Landscape and flux quantify the stochastic transition dynamics for p53 cell fate decision.

Abstract

The p53 transcription factor is a key mediator in cellular responses to various stress signals including DNA repair, cell cycle arrest, and apoptosis. In this work, we employ landscape and flux theory to investigate underlying mechanisms of p53-regulated cell fate decisions. Based on a p53 regulatory network, we quantified the potential landscape and probabilistic flux for the p53 system. The landscape topography unifies and quantifies three cell fate states, including the limit cycle oscillations (representing cell cycle arrest), high p53 state (characterizing apoptosis), and low p53 state (characterizing the normal proliferative state).

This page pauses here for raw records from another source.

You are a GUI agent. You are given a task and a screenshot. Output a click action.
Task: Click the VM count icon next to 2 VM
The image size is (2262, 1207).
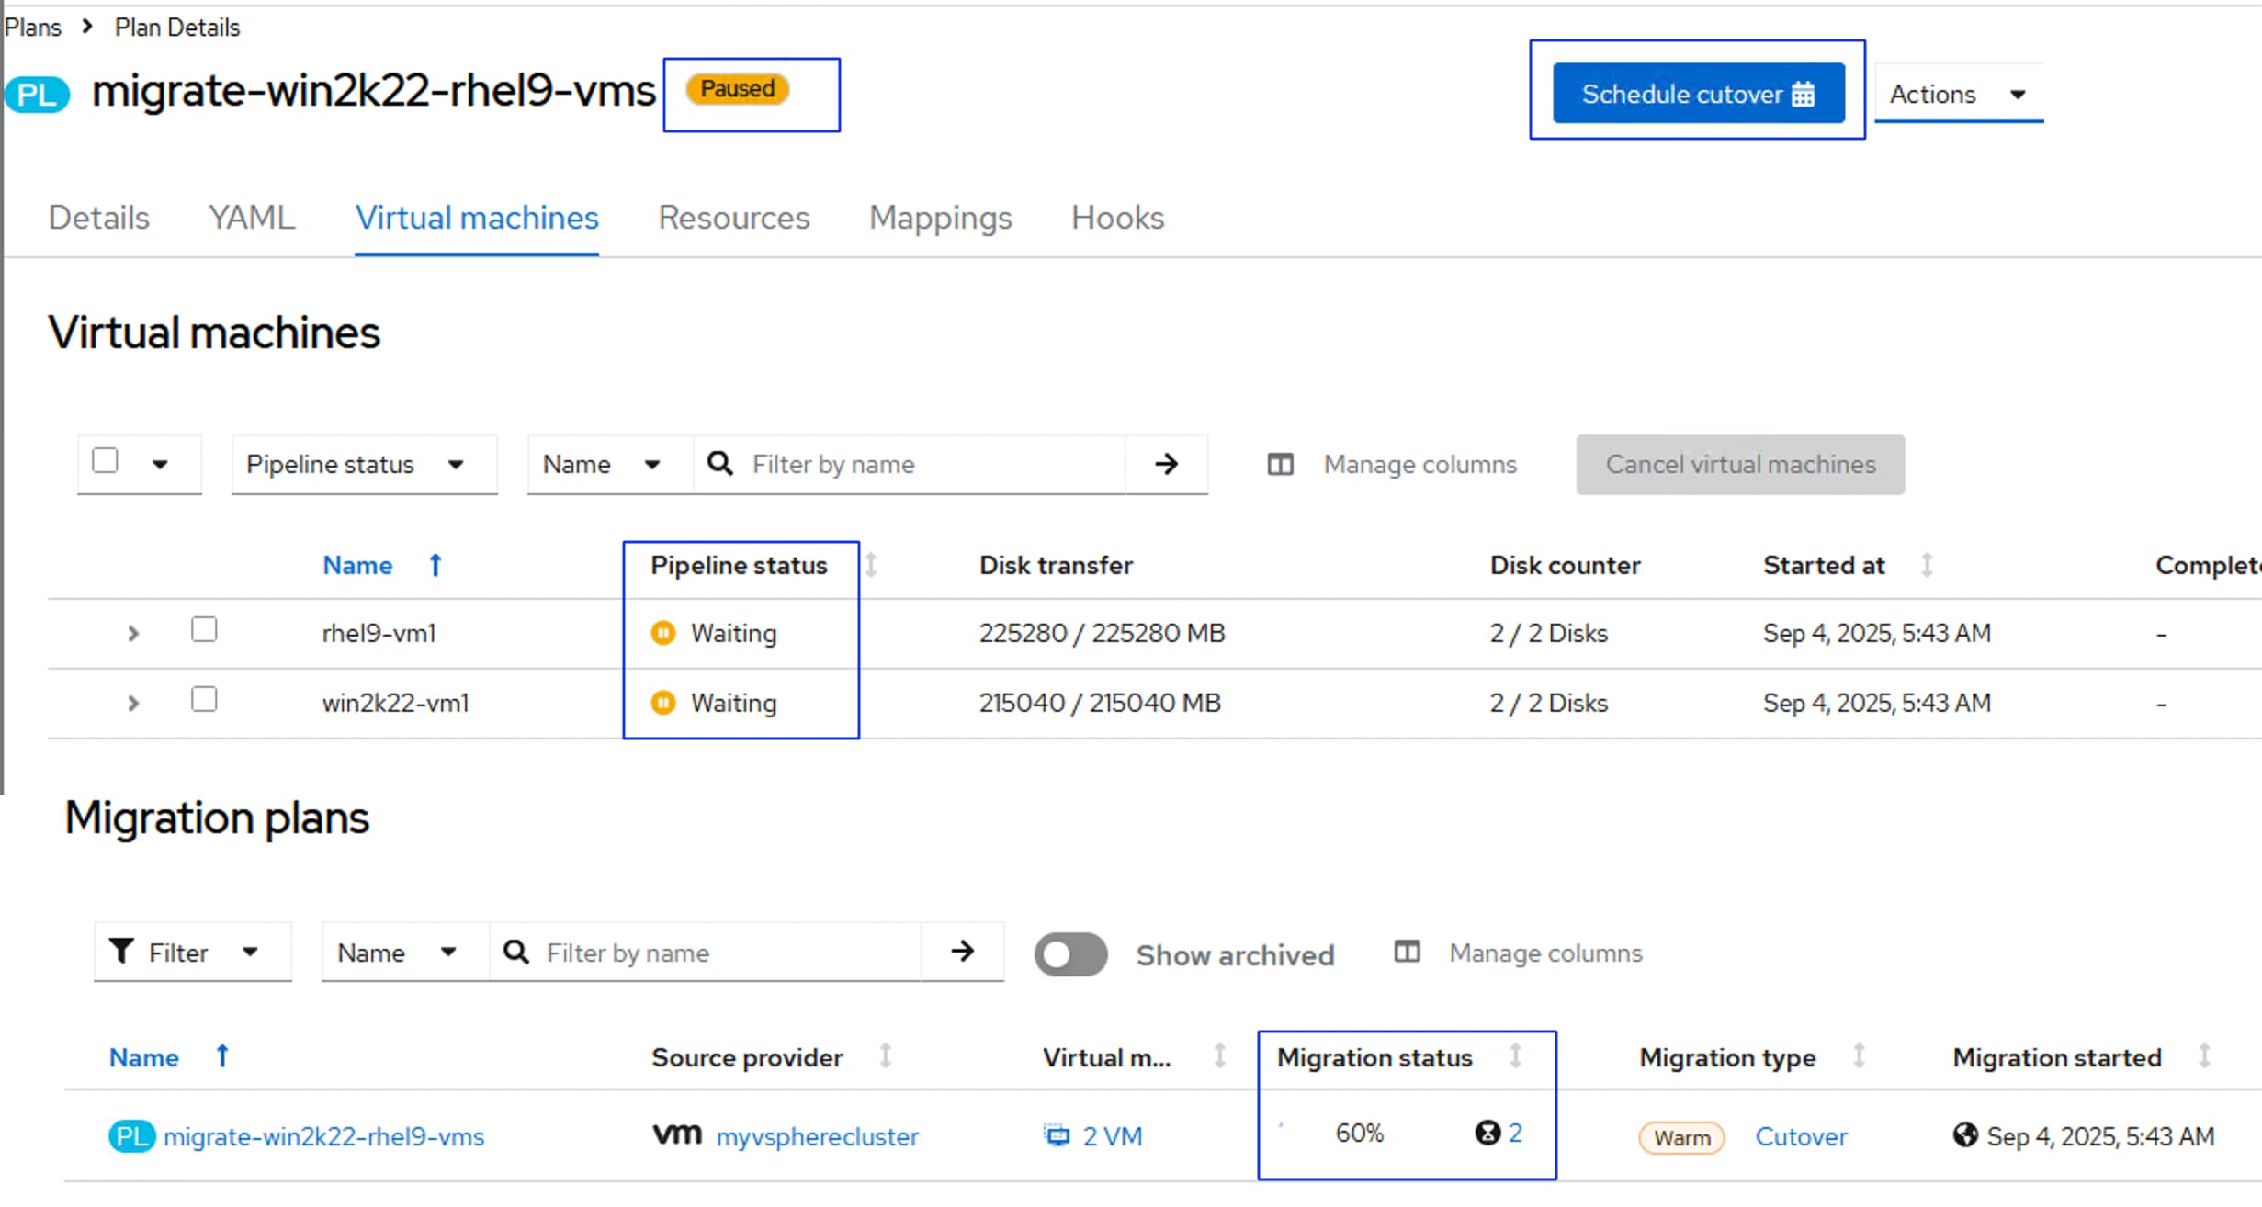coord(1057,1136)
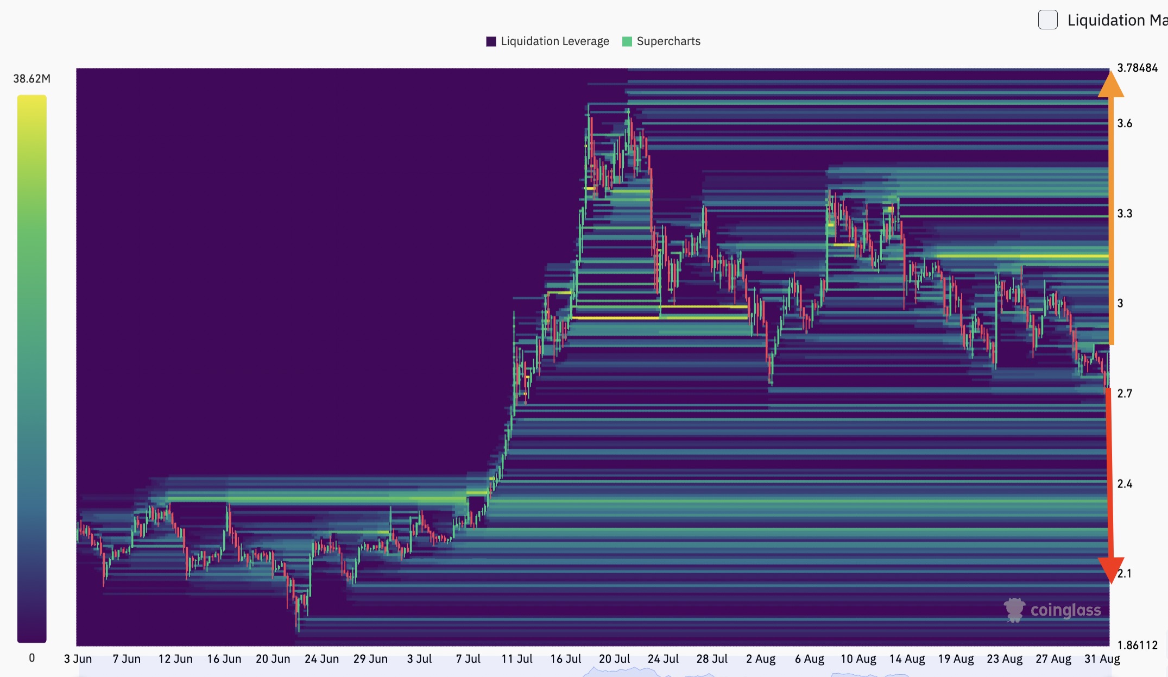Screen dimensions: 1168x677
Task: Click the 3.3 price axis label
Action: pos(1125,214)
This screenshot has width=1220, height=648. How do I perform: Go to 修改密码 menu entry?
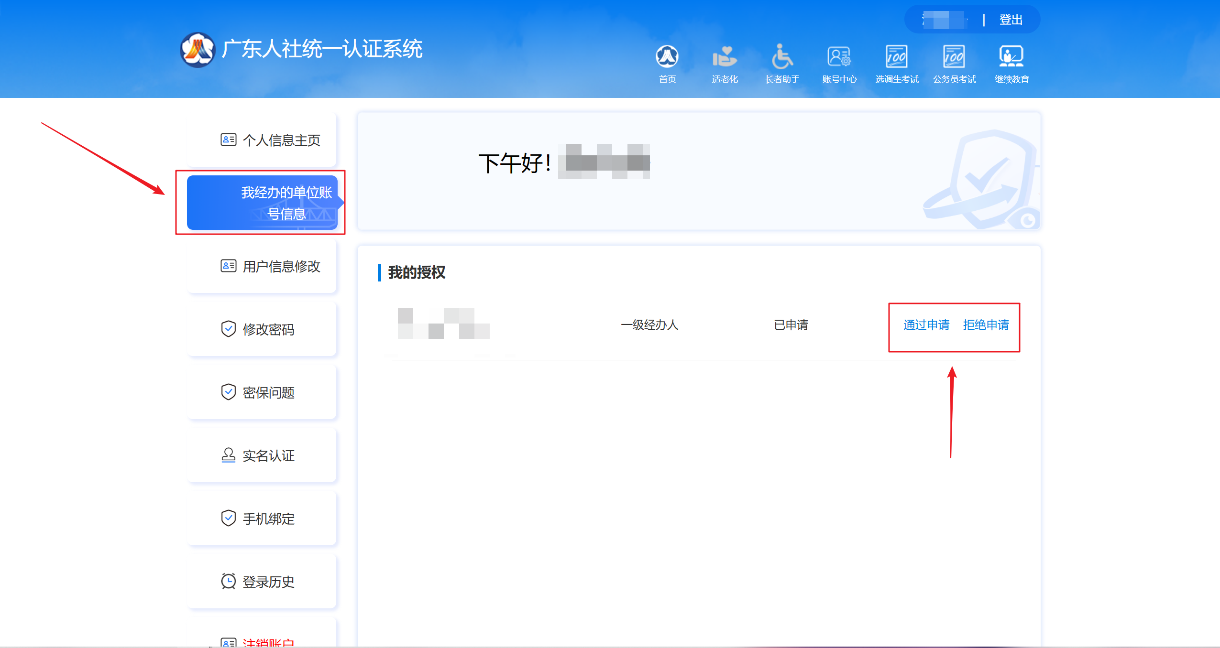click(258, 329)
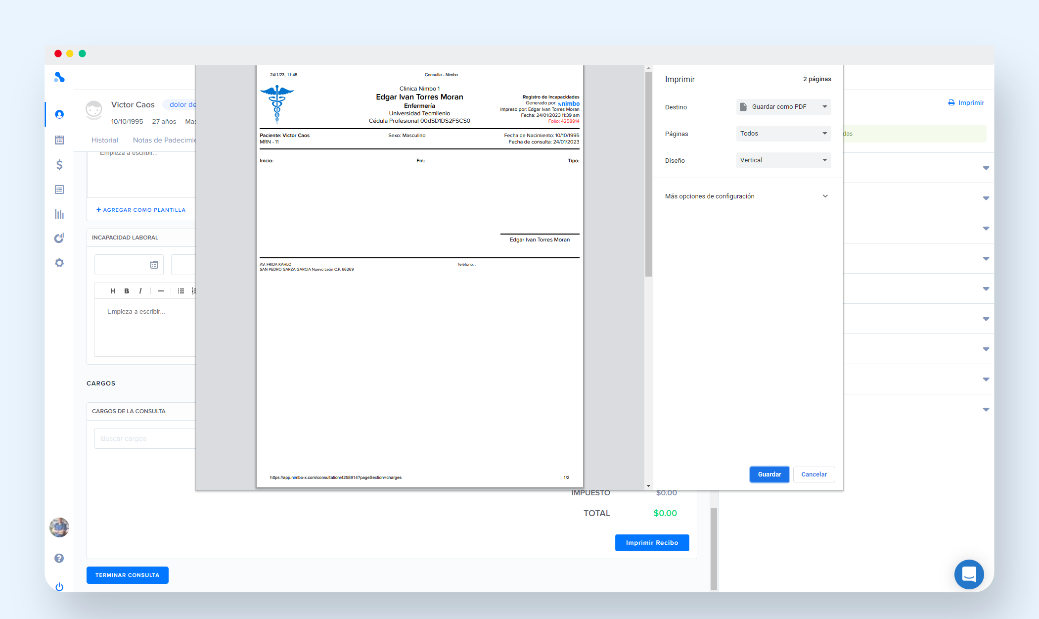Click the Buscar cargos search field
The width and height of the screenshot is (1039, 619).
144,438
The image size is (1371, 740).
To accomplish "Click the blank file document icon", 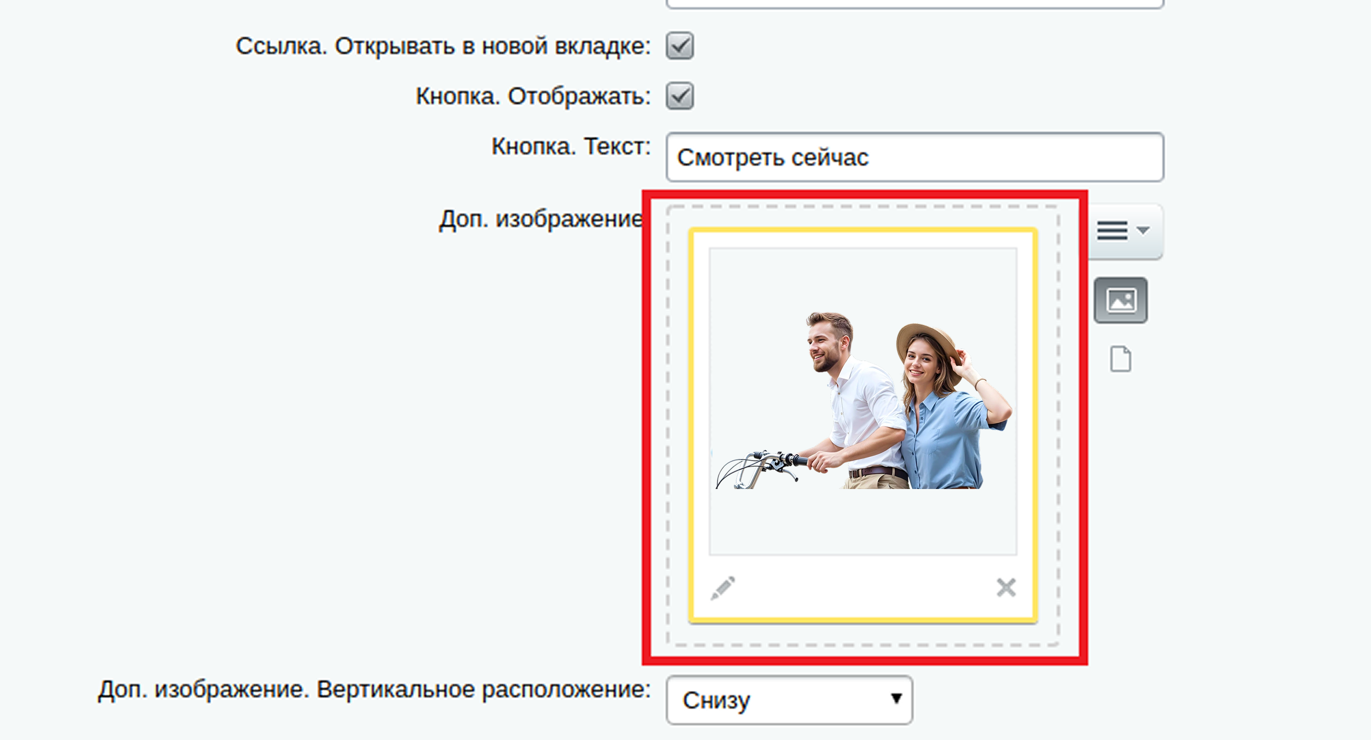I will tap(1120, 359).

Landscape and flux results provide a quantitative explanation for the biphasic dynamics of the p53 system. In the oscillatory phase (first phase), the landscape attracts the system into the ring valley and flux drives the system cyclically moving, leading to cell cycle arrest. In the fate decision-making phase (second phase), the ring valley shape of the landscape provides an efficient way for cells to return to the normal proliferative state once DNA damage is repaired. If the damage is unrepairable with larger flux, the system may cross the barrier between two states and switch to the apoptotic state with a high p53 level. By landscape-flux decomposition, we revealed a trade-off between stability (guaranteed by landscape) and function (driven by flux) in cellular systems. Cells need to keep a balance between appropriate speed to repair DNA damage and appropriate stability to survive. This is further supported by flux landscape analysis showing that flux may provide the dynamical origin of phase transition in a non-equilibrium system by changing landscape topography.